Indonesia: World Bank Approves $123 Million for Poverty Alleviation & Local Level Governance in Third Kecamatan Development Prog

Energy   Environment   Labor   Obama   Education   ARRA   By state   more...

Tagged:  •    •    •    •  

JAKARTA, April 26, 2007 - The World Bank Board today approved the disbursement of a special US$123 million interest-free credit to sustain and expand the activities of the Third Kecamatan Development Program (KDP3), Indonesia’s best known community-driven poverty alleviation program.

KDP works nationwide to provide funds to rural communities so they can make poverty-reducing investments based on their own plans and management. From covering 28 villages at its start in 1998, the program now covers 34,000 villages in 30 out of Indonesia’s 33 provinces. In the nine years of its existence the Program has generated 55 and a half million workdays resulting in the creation of over 31,000 roads, over 8,000 bridges, over 9,000 sanitation and irrigation units each, 3000 health posts and 5,000 schools.
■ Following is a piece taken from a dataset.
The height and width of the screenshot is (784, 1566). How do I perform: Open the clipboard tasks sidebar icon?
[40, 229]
“Indonesia has changed the paradigm of development by making the poor the drivers, not the recipients, of development activity,” said Acting Country Director for Indonesia, Joel Hellman. “International audits and studies show this world class community driven development program provides higher rates of return, greater transparency and sustainability. In fact, this model is also working effectively for sustainable reconstruction in Aceh and elsewhere in Indonesia where natural disasters and conflict have affected poor communities.”

In responding to the changing political landscape following decentralization, KDP3 will focus on reducing poverty in several ways: building channels for community participation at the local government level (b) building cost-effective social and economic infrastructure (c) strengthening the capacity of micro-finance institutions to manage funds (d) reconstruction of communities in areas affected by natural disasters.
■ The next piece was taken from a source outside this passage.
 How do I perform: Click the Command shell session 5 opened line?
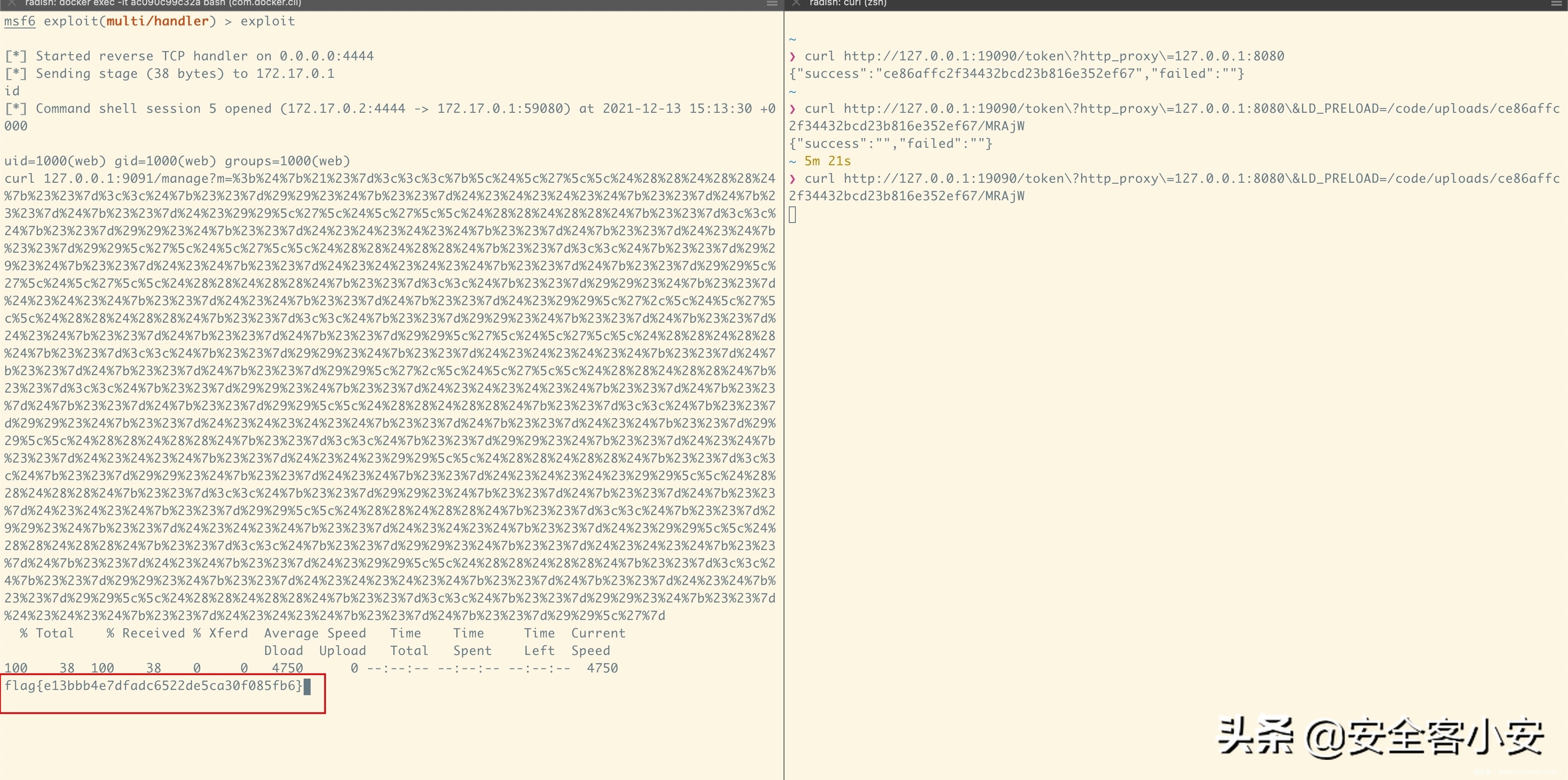coord(389,109)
The KDP3 builds on an existing US$1.45 billion program that has empowered communities to build their own village level infrastructure while improving capacity and providing employment. The funds will be used to scale up the KDP program to cover 36,000 villages in 1,800 districts or more than a half of villages in Indonesia.
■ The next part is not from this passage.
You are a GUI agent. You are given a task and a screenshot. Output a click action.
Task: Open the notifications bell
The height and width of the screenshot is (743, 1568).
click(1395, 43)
The funds are provided by the International Development Agency of the World Bank, which gives concessional credits or interest free loans to the world’s poorest nations and poverty reduction programs where repayments are stretched over 35-40 year, with an initial grace period of ten years.

“KDP shows what a rich resource Indonesia has – not just its forests, its minerals, or its energy, but in the villages and hamlets where people yearn to take development forward,” says Scott Guggenheim, Social Development Sector Coordinator, World Bank, Indonesia. “KDP gives these communities a chance to show what they can achieve. And in KDP, they achieve a lot. High-quality studies of KDP have showed that corruption is low, participation of women and the poor is high, and the quality of infrastructure impressively good.”

The extended program will help KDP incorporate lessons learned from field evaluations, such as the importance of training for facilitators, better systems for managing information, and strengthening the roles played by local governments. Sentot Satria, the World Bank’s deputy team leader for the KDP project, noted that “KDP is now entering a new stage of professional standards, where expectations are high and all participants must work even harder than before to make the project a success.”

Going forward, the long term sustainability of Indonesia’s community driven development programs – now being studied and emulated in several countries including the Philippines, China, Khyrgistan, Azaerbaijan, Afghanistan and other countries that have visited KDP in the past – will also depend on creating a “governance infrastructure that will support community participation in planning, procurement and implementation of development projects under decentralization,” said Susan Wong, Senior Monitoring and Evaluations Advisor, World Bank, Indonesia.